DATA PROVIDED:
╔══

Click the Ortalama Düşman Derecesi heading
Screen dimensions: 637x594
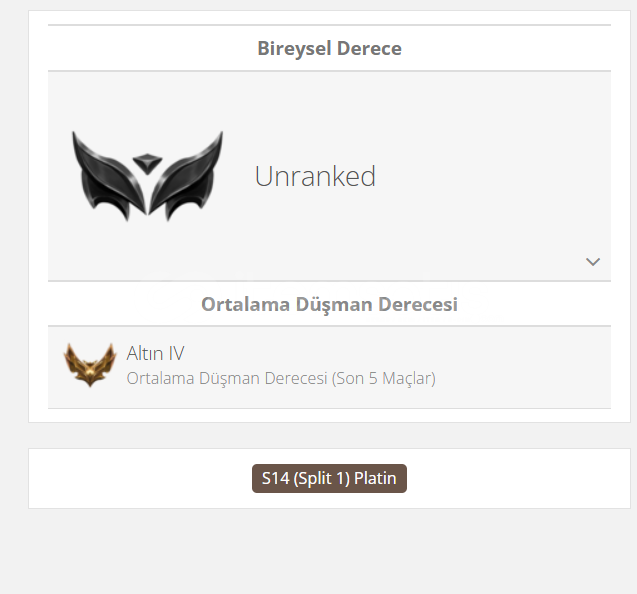pyautogui.click(x=329, y=304)
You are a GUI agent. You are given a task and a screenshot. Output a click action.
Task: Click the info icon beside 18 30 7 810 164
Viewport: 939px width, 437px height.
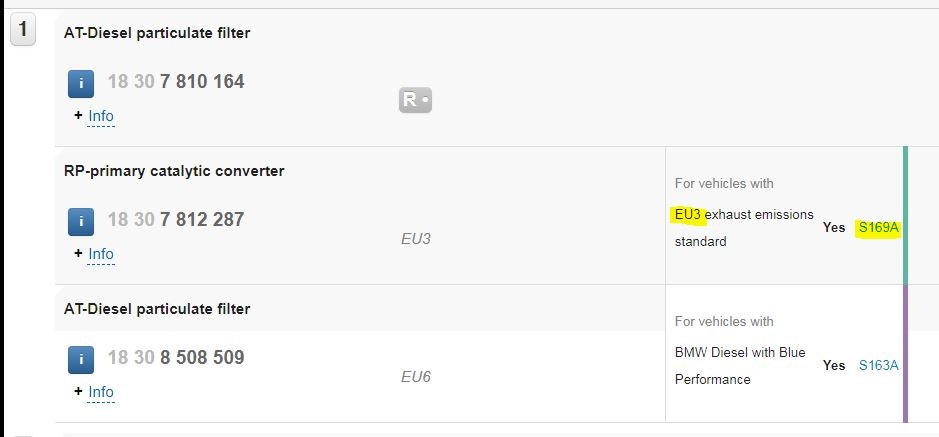tap(81, 84)
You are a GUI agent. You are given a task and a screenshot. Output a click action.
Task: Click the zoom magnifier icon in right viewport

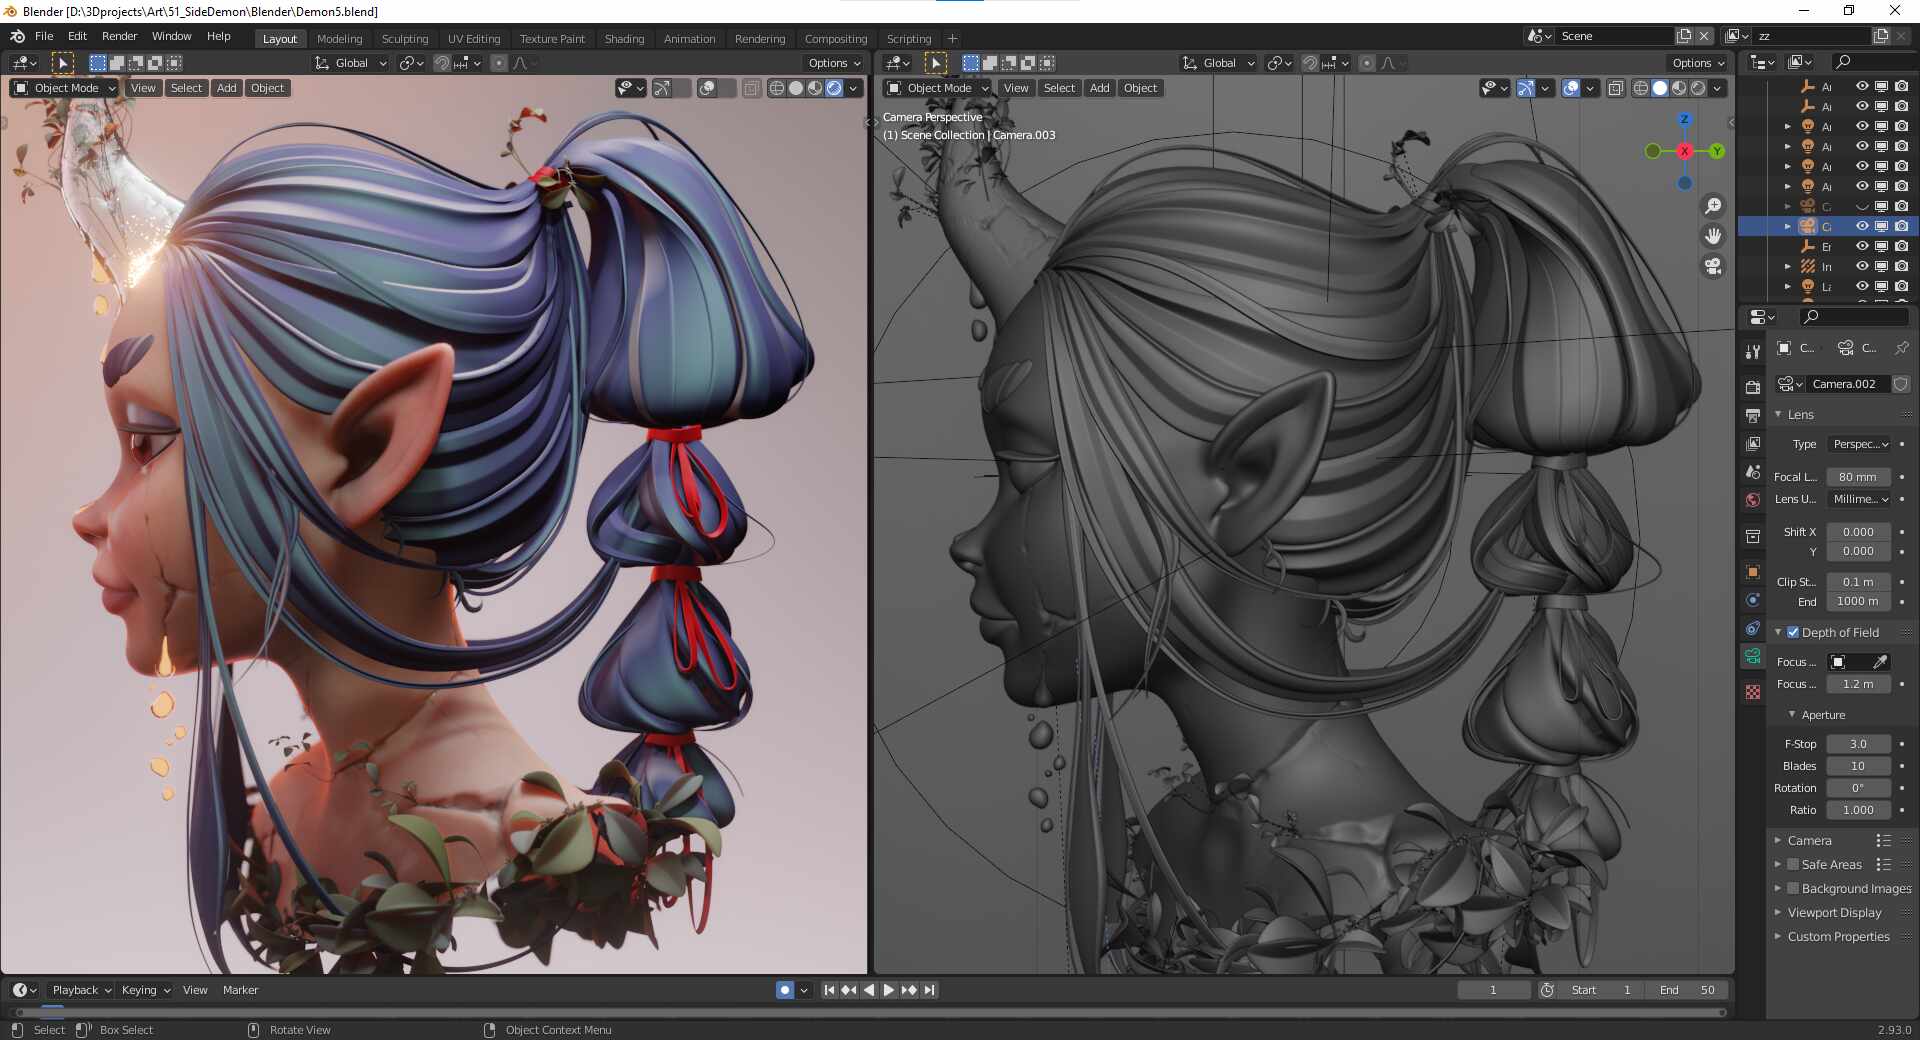click(x=1713, y=206)
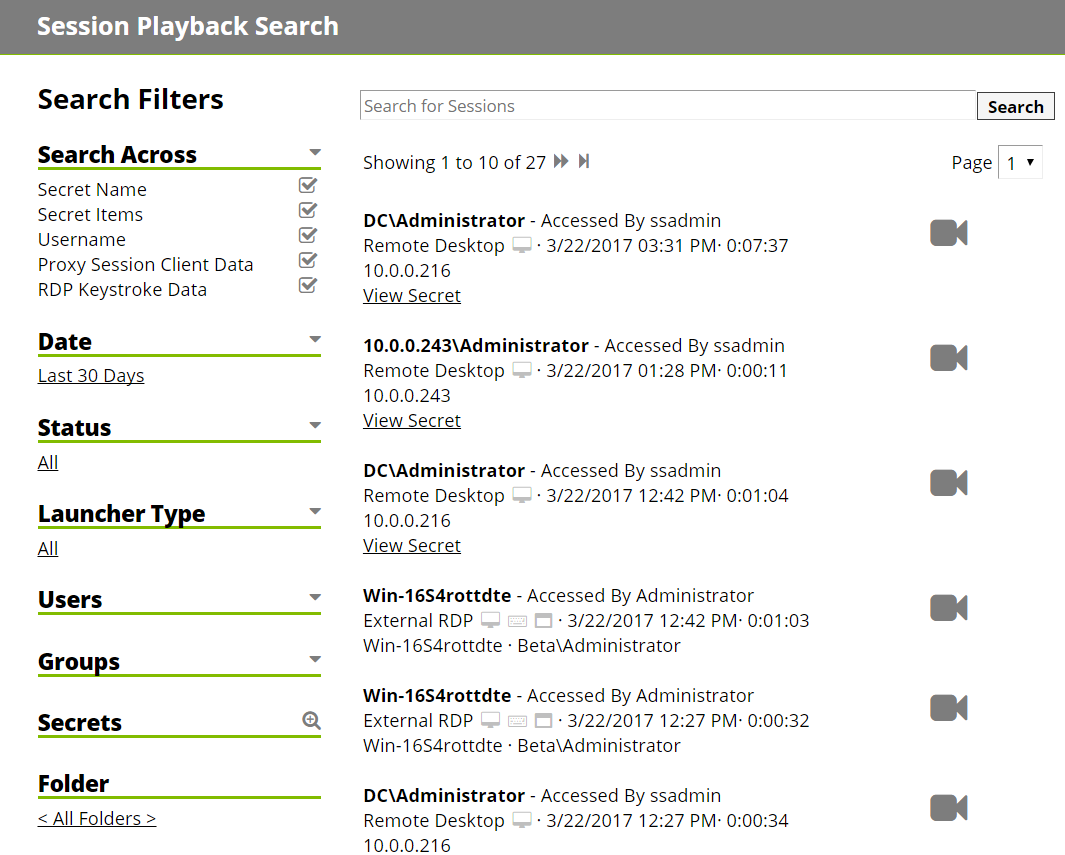Image resolution: width=1065 pixels, height=855 pixels.
Task: Play the 0:00:32 External RDP session video
Action: (948, 708)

╚══

PROBLEM REQUIREMENTS: Output all the material above exactly once more, leaving every picture out.

SOLUTION TO THIS TASK:
Click the Ortalama Düşman Derecesi heading
Screen dimensions: 637x594
pyautogui.click(x=329, y=304)
You are a GUI agent. You are given a task and a screenshot. Output a click action.
Task: Click the info icon beside 18 30 7 810 164
Viewport: 939px width, 437px height.
tap(81, 84)
You are a GUI agent. You are given a task and a screenshot. Output a click action.
Task: Click the zoom magnifier icon in right viewport

click(x=1713, y=206)
Image resolution: width=1065 pixels, height=855 pixels.
Task: Play the 0:00:32 External RDP session video
Action: (948, 708)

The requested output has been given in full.